Logistic Regression, Support Vector Machines, and Kernel SVM

Part 1: Logistic Regression

1.1 Introduction to Logistic Regression

Logistic regression is a probabilistic model for binary classification.
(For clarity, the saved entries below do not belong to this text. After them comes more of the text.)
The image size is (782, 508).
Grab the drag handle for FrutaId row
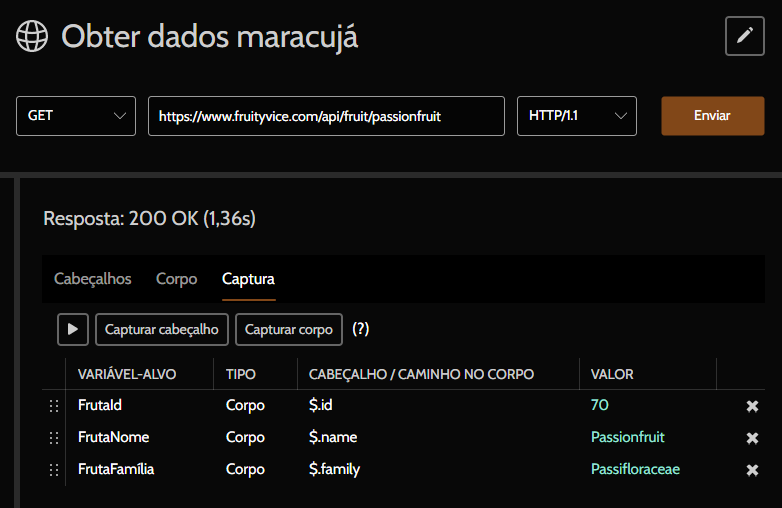pos(54,406)
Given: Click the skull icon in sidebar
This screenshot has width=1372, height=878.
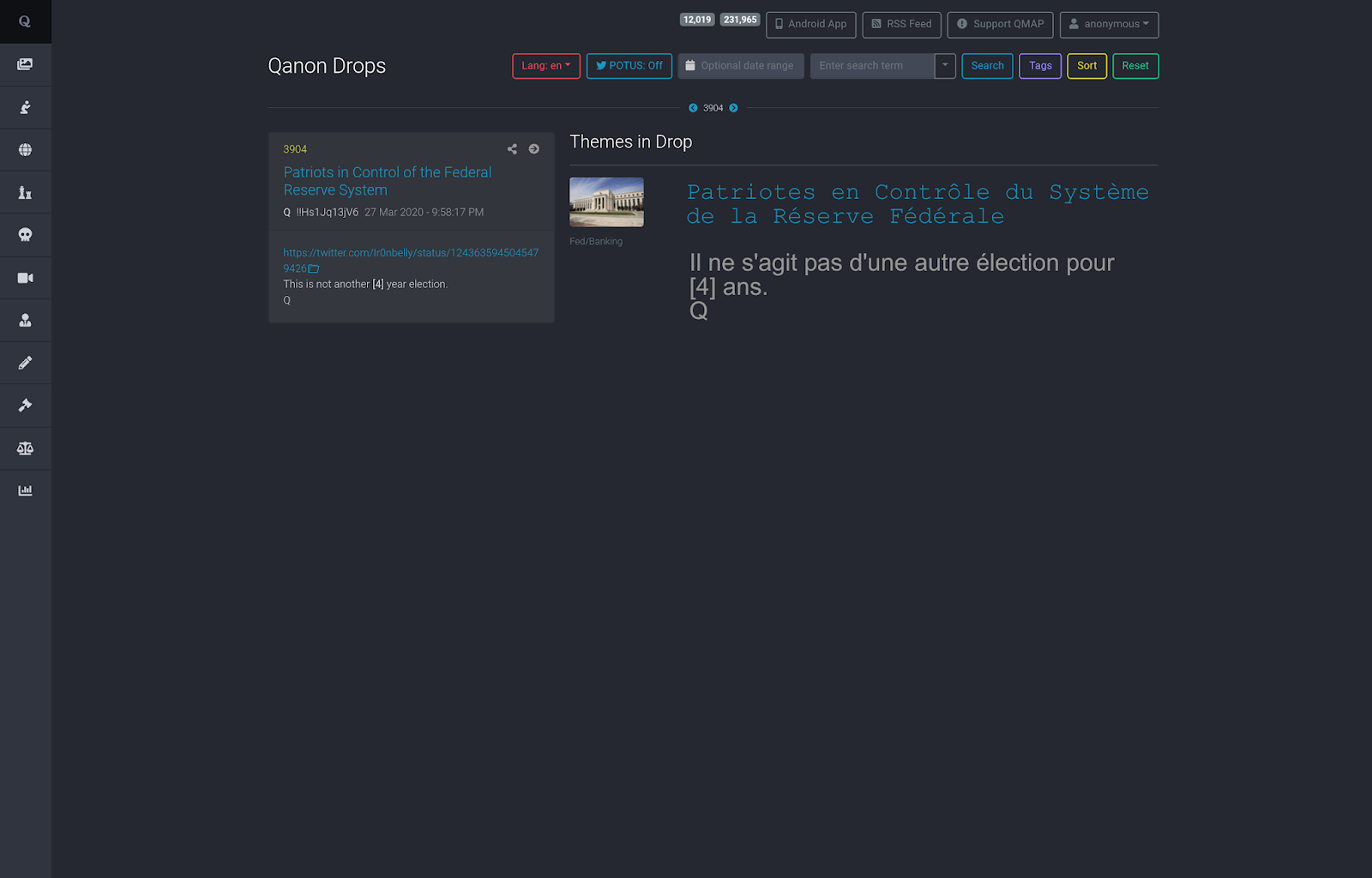Looking at the screenshot, I should [x=25, y=235].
Unlike linear regression, which predicts continuous values, logistic regression outputs probabilities between 0 and 1.

The core idea is to apply the sigmoid (logistic) function to a linear score:

\[ \sigma(z) = \frac{1}{1 + e^{-z}} \]

where \( z = \mathbf{w}^T \mathbf{x} + b \).

The model predicts:

\[ P(y=1 \mid \mathbf{x}) = \sigma(\mathbf{w}^T \mathbf{x} + b) \]

1.2 The Sigmoid Function

The sigmoid function maps any real number to (0, 1):

x σ(x)
-10 0.0000
-8 0.0003
-6 0.0025
-4 0.0180
-2 0.1192
0 0.5000
2 0.8808
4 0.9820
6 0.9975
8 0.9997
10 1.0000

Logistic Sigmoid Function Curve

Sigmoid Function and Derivative

1.3 Learning: Maximum Likelihood Estimation

We maximize the log-likelihood:

\[ \ell(\mathbf{w}) = \sum_{i} \left[ y_i \log \hat{y}_i + (1 – y_i) \log (1 – \hat{y}_i) \right] \]
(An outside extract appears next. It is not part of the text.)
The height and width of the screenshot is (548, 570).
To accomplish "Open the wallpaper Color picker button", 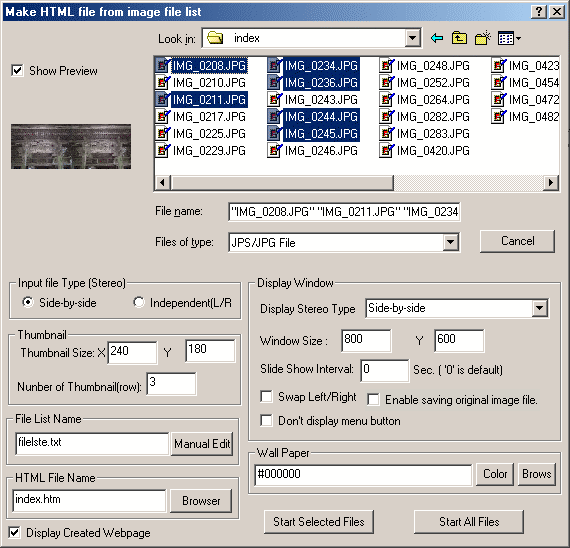I will (x=495, y=474).
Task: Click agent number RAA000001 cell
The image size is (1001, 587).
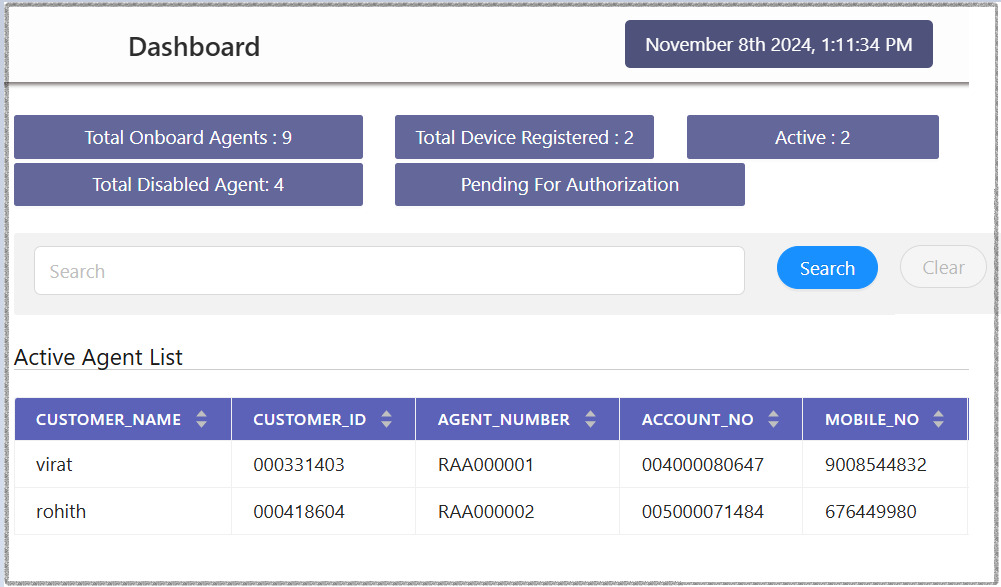Action: pos(486,465)
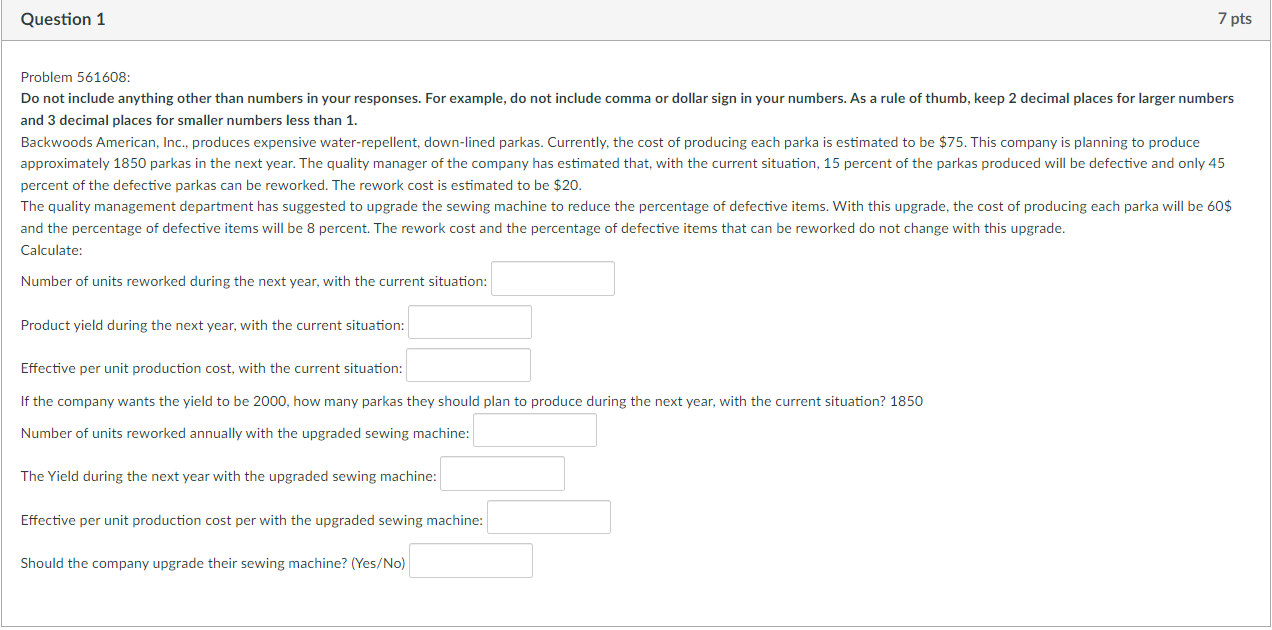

Equivalently, minimize the cross-entropy loss:

\[ J(\mathbf{w}) = \sum_{i} \left[ -y_i (\mathbf{w}^T \mathbf{x}_i) + \log(1 + e^{\mathbf{w}^T \mathbf{x}_i}) \right] \]

The gradient is:

\[ \nabla J = \sum_{i} (\hat{y}_i – y_i) \mathbf{x}_i \]

Update using gradient descent:

\[ \mathbf{w} \leftarrow \mathbf{w} – \eta \nabla J \]

1.4 Regularization

To prevent overfitting, add L2 penalty:

\[ J(\mathbf{w}) = \dots + \frac{\lambda}{2} \|\mathbf{w}\|^2 \]

1.5 Example: Computer Purchase Prediction

Features: Age>40, High Income, Student, Fair Credit.

Learned weights: w = [-5, 1.2, 3, -2, 0.7]

For a new customer [1, 0, 1, 0, 0]: score = -2, P(buy=1) ≈ 0.119 → predict no.

Part 2: Support Vector Machines (SVM)

2.1 Maximizing the Margin

SVM finds the hyperplane that maximizes the margin between classes.

SVM Margin Diagram

SVM with Support Vectors

2.2 Hard-Margin SVM

For separable data:

Constraints: \( y_i (\mathbf{w}^T \mathbf{x}_i + b) \geq 1 \)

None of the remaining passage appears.